Problem —
Scan the entries and copy each line where the word "agent" is present.

(Saved data entries)
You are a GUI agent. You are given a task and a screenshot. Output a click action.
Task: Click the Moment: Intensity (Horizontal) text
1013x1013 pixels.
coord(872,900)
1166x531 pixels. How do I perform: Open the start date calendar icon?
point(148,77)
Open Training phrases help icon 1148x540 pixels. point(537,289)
* * *
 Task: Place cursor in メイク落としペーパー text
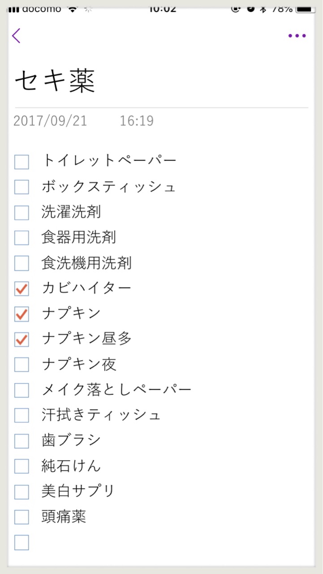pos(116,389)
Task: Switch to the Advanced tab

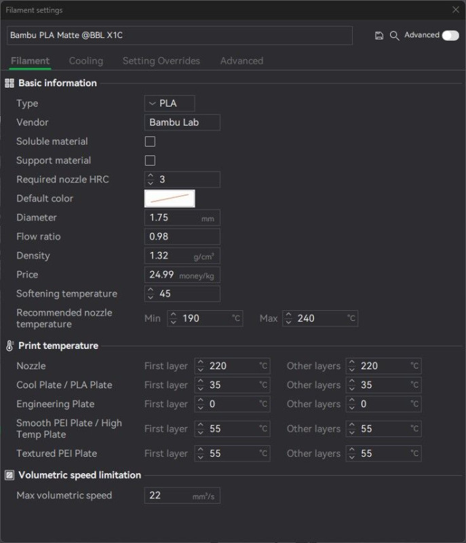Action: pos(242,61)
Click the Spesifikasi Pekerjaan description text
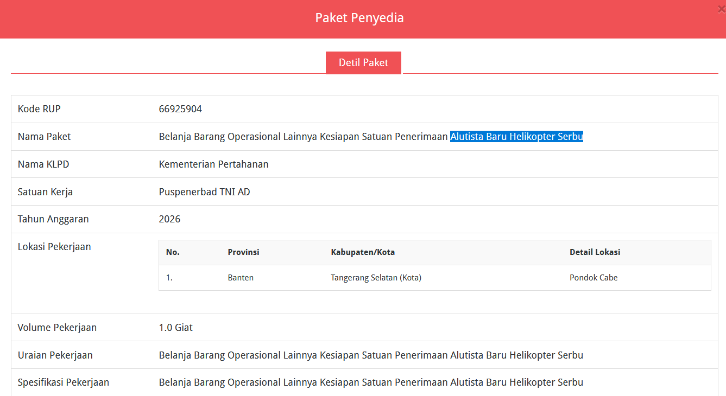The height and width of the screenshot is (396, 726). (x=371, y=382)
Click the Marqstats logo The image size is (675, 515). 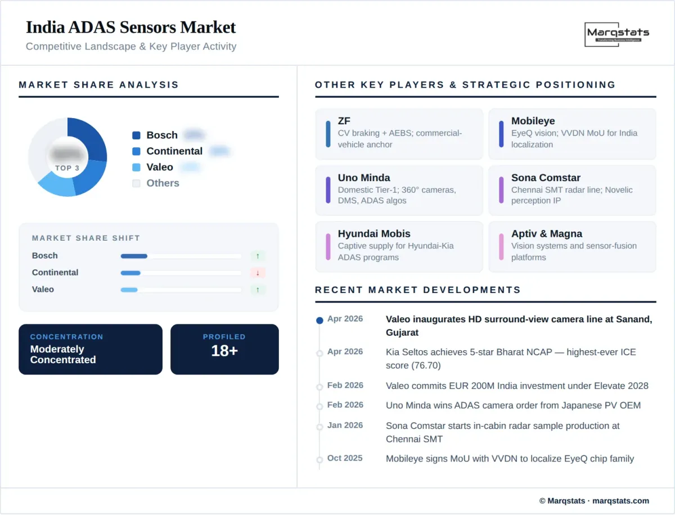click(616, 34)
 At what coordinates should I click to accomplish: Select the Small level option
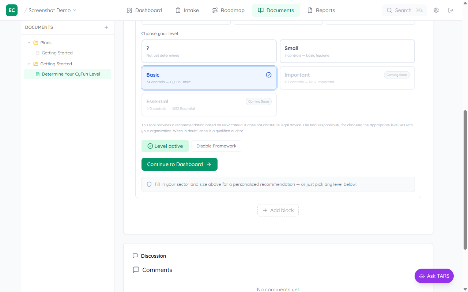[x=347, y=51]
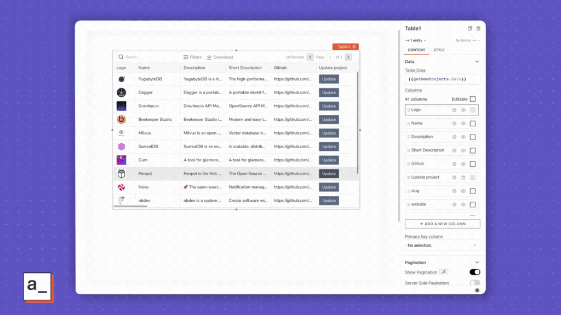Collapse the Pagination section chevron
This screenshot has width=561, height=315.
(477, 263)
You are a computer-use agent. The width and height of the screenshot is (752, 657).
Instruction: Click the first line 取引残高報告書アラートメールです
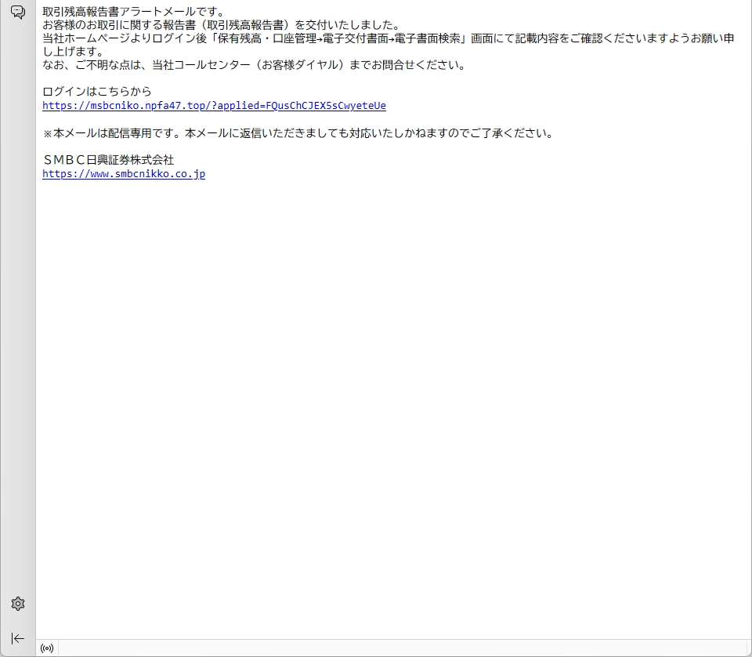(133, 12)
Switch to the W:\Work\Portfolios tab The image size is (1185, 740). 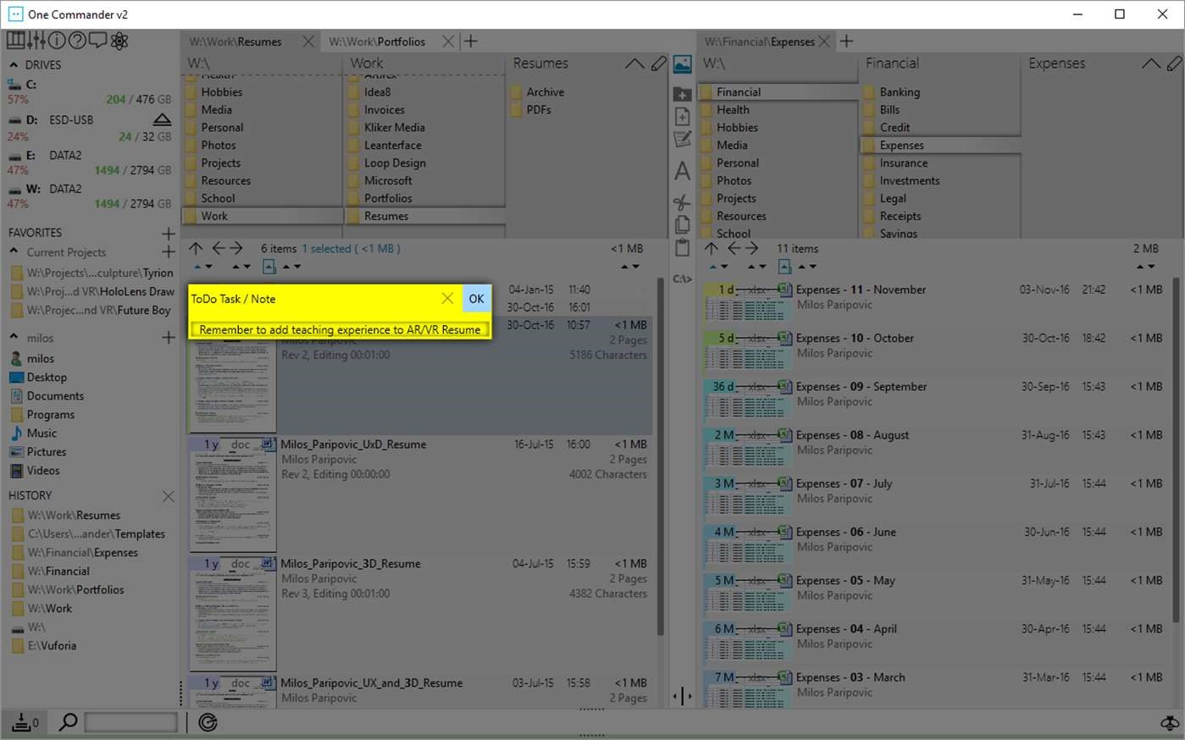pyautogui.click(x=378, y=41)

Solution to this task —
You are a GUI agent. You are given a task and a screenshot. Output a click action.
You are a computer-use agent. The width and height of the screenshot is (752, 657).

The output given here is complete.